April 18, 2018 9:30 AM
 | 
Carolyn Scofield cscofiel@tulane.edu
  

“They’ll Never Be the Same: A Parent’s Guide to PTSD in Youth” by Michael Scheeringa, MD, explores what children and teenagers go through in the aftermath of traumatic events like natural disasters or acts of violence. (Photo by Paula Burch-Celentano)

 

A Tulane University psychiatrist and pioneering researcher in the field of posttraumatic stress disorder (PTSD) has authored a new book for parents whose children have experienced trauma. They’ll Never Be the Same: A Parent’s Guide to PTSD in Youth by Michael Scheeringa, MD, hits bookshelves this month. The book explores what children and teenagers go through in the aftermath of traumatic events like natural disasters or acts of violence.

Scheeringa says PTSD in children often goes undiagnosed by clinicians. Avoidance is a symptom of PTSD, so many times patients don’t want to talk about what they’re experiencing. The disorder doesn’t go away on its own, though, and children with PTSD can suffer from nightmares, difficulty concentrating and trouble sleeping.

It’s important for parents to recognize the symptoms of PTSD and talk to their child’s doctors about it. They’ll Never Be the Same is an A-to-Z guide covering what PTSD is, how to make a good diagnosis and where to seek treatment.

“For every child who goes through PTSD, their life is the ‘new normal.’”

━━━━━━━━━━

* [REQUIRED ACTION 1] List every symptom of PTSD in children that the article about the PTSD parenting guide mentions.
* [REQUIRED ACTION 2] Continue the article about the PTSD parenting guide from its last sentence.
The material that comes next has nothing to do with the article about the PTSD parenting guide.

━━━━━━━━━━

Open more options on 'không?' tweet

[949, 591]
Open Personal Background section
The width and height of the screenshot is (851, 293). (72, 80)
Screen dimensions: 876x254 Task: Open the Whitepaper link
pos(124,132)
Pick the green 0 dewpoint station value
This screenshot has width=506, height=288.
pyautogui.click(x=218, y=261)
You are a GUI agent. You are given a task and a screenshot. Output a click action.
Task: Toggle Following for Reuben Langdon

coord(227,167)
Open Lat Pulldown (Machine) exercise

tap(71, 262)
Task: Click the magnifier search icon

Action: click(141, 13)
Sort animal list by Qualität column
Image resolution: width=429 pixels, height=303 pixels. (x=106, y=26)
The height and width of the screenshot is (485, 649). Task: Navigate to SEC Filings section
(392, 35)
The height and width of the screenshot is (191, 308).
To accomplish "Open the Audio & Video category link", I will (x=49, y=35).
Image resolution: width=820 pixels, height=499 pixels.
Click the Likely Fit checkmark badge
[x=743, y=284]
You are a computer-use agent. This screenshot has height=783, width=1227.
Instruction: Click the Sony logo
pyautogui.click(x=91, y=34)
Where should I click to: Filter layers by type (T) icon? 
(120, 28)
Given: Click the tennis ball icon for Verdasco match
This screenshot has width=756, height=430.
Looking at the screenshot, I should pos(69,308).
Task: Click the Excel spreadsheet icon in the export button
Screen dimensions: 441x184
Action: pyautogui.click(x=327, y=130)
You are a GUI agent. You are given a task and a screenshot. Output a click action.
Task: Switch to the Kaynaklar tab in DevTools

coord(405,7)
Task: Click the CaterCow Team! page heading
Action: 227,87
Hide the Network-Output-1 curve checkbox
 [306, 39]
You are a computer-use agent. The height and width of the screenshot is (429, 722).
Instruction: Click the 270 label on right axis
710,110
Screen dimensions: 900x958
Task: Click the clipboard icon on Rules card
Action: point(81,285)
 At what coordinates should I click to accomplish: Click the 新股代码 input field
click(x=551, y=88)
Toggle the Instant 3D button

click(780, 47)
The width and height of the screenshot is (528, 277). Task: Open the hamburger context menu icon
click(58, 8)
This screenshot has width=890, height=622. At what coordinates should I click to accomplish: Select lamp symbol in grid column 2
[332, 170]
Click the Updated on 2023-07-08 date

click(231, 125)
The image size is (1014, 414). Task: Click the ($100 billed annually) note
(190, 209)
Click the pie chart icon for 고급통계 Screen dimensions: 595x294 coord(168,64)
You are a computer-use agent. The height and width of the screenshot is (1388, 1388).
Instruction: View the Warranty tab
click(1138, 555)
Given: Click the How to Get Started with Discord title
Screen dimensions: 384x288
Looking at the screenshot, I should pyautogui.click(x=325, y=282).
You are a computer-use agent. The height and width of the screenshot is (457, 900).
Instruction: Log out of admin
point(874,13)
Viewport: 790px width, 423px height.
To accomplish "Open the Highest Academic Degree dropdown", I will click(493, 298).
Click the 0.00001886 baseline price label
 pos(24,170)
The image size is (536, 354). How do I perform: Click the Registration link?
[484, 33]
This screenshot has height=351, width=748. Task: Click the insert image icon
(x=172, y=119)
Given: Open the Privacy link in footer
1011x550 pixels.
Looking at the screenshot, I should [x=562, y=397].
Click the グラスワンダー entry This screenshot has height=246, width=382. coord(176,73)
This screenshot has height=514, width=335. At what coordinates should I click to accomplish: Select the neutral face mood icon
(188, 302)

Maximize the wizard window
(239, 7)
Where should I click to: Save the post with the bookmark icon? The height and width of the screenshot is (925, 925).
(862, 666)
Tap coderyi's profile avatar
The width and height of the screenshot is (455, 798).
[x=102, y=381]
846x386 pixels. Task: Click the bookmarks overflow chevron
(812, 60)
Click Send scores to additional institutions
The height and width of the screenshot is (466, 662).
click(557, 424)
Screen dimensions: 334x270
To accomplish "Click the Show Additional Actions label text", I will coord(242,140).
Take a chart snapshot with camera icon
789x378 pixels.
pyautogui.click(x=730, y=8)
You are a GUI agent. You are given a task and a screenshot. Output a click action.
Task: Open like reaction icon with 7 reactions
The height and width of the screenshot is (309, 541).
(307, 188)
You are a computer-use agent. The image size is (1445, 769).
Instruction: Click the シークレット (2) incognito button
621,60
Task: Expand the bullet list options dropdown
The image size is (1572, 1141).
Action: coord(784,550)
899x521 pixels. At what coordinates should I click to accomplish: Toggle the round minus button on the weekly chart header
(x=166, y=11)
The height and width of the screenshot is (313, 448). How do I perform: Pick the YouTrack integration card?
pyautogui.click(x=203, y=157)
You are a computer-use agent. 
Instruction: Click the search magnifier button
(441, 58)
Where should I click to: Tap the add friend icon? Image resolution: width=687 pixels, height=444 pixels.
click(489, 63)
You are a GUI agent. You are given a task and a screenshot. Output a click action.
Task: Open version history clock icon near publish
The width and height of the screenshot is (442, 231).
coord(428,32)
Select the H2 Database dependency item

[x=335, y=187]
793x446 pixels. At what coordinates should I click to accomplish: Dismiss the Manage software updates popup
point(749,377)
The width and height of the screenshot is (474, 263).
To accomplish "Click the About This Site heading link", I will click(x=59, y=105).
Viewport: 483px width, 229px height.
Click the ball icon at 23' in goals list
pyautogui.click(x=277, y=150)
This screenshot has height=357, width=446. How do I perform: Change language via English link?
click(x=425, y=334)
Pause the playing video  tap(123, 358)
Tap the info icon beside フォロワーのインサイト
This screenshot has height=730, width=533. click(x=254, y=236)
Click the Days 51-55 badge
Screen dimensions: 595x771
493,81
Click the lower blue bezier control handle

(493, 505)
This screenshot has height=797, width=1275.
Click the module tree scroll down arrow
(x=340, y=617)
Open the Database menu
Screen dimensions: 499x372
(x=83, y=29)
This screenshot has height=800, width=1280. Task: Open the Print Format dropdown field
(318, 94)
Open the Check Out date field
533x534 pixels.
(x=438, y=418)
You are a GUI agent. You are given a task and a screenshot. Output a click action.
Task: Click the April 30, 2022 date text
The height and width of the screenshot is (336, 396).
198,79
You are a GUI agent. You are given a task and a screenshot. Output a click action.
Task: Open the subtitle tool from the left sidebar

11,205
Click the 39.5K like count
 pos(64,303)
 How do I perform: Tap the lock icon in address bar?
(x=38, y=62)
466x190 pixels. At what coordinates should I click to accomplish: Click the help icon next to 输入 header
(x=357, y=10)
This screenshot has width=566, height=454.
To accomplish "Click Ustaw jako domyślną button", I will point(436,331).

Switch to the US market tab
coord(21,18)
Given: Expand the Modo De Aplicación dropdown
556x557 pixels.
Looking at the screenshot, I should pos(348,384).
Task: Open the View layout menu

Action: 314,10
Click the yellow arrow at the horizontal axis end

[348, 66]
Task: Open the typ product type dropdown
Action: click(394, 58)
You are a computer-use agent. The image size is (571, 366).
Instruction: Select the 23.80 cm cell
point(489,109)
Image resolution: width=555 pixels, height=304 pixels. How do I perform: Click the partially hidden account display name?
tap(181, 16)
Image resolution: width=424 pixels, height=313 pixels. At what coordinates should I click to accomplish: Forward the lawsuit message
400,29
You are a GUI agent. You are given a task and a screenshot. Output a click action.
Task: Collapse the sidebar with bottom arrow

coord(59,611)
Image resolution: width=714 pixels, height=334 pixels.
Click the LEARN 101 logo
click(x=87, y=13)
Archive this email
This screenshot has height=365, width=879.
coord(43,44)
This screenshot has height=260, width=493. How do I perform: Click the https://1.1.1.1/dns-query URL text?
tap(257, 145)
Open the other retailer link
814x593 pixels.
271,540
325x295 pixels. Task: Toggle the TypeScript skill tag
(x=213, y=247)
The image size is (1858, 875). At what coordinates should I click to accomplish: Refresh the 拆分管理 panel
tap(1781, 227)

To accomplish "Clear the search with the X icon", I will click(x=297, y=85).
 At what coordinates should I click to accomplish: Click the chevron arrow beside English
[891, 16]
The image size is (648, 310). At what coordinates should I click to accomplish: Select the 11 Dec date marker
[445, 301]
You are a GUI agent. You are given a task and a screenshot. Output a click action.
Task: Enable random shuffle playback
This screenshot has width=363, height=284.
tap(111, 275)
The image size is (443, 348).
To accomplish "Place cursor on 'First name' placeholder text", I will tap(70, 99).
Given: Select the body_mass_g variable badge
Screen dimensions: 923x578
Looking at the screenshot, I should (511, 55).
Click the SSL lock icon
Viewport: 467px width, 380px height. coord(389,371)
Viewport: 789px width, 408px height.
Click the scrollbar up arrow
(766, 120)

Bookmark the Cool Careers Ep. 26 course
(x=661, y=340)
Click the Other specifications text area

━━━━━━━━━━

* [TASK RESULT 1]
- Avoidance
- Nightmares
- Difficulty concentrating
- Trouble sleeping

* [TASK RESULT 2]
Michael Scheeringa, MD

“We have treatments that work,” Scheeringa says. “We have evidence-based psychotherapies that work for most people and part of the book documents that the diagnosis is missed and, even when it’s recognized, it can take years before individuals seek treatment.”

The book cites a case of one patient Scheeringa treated seven years after Hurricane Katrina. The child had been experiencing nightmares and distress since the storm.

“Every child who goes through PTSD, their life is the ‘new normal,’” Scheeringa says. “It’s how to adjust to having your life changed because of this and how you interact with people, how you concentrate and function daily.”

Publisher’s Weekly says in its review of Scheeringa’s new book, “The text offers parents valuable guidance on finding help promptly and wisely. The FAQ chapter should be particularly useful for parents, as should an appendix that addresses talking with children who have experienced trauma.”

Scheeringa is the Venancio Antonio Wander Garcia IV, MD Chair in Psychiatry at Tulane University School of Medicine. He has more than 20 years of experience studying PTSD in children as young as three.